**EXTRACTED TEXT**
▶
Knocknahila, is a townland of County Kerry, Ireland. It has no confirmed Irish translation.

It is one of the sixteen ancient townlands of the civil parish of Kilflynn. The area covers 35.95 hectares (88.83 acres) of largely rural land, crossed by the N69 Tralee-Listowel road.

==Archaeology and history==

Knocknahila has two recognised archaeological sites, listed as a National Monuments, a well-defined ringfort with a stone-lined lime kiln and an enclosure which will require further research (Universal Transverse Mercator grid references, 29U 489599 621959 and 29U 489776 621791 respectively).
◀
**WHAT YOU SHOULD DO**
Please pick up the text about the Knocknahila townland in County Kerry and continue it from its last sentence.

**INFORMATION GIVEN**
▶
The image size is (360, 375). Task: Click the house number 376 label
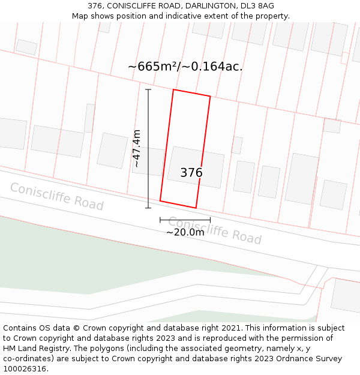(191, 173)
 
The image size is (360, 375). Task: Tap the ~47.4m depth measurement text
(137, 148)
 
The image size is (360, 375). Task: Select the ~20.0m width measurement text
(185, 232)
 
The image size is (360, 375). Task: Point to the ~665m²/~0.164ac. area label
(185, 67)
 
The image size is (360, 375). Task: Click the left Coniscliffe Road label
(56, 196)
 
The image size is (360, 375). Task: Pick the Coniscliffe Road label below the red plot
(214, 230)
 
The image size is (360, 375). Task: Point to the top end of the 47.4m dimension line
(148, 89)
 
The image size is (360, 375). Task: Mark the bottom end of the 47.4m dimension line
(148, 208)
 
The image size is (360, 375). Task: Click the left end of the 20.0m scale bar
(160, 220)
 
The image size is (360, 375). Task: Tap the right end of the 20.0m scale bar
(211, 220)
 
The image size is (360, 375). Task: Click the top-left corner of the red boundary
(173, 90)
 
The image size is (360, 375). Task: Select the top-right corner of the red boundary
(210, 96)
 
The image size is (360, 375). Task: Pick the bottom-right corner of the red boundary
(196, 208)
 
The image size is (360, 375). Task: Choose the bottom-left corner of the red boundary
(160, 200)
◀
**OUTPUT BELOW**
In 1641, Knocknahila was owned by Thomas Stack. The Stack family owned most of the townlands of the parish and some beyond. Following the Act for the Settlement of Ireland in 1652, land held by supporters of the Irish Rebellion of 1641 and the subsequent Catholic Confederation, was forfeited; this included the Stack's land. After the further Act of Settlement of 1662, Knocknahila was given to the Protestant Cromwellian soldier Captain Henry Ponsonby (brother of Colonel Sir John Ponsonby). Ponsonby also received several other townlands solely in his name in the parish.

==Representation==

Knocknahila is in the Roman Catholic parish of Abbeydorney, whose priest is the Very Reverend Denis O’Mahony and who takes services at Abbeydorney and Kilflynn.

The townland is in the parliamentary constituency of Kerry (since 2016), returning five TDs to Dáil Éireann.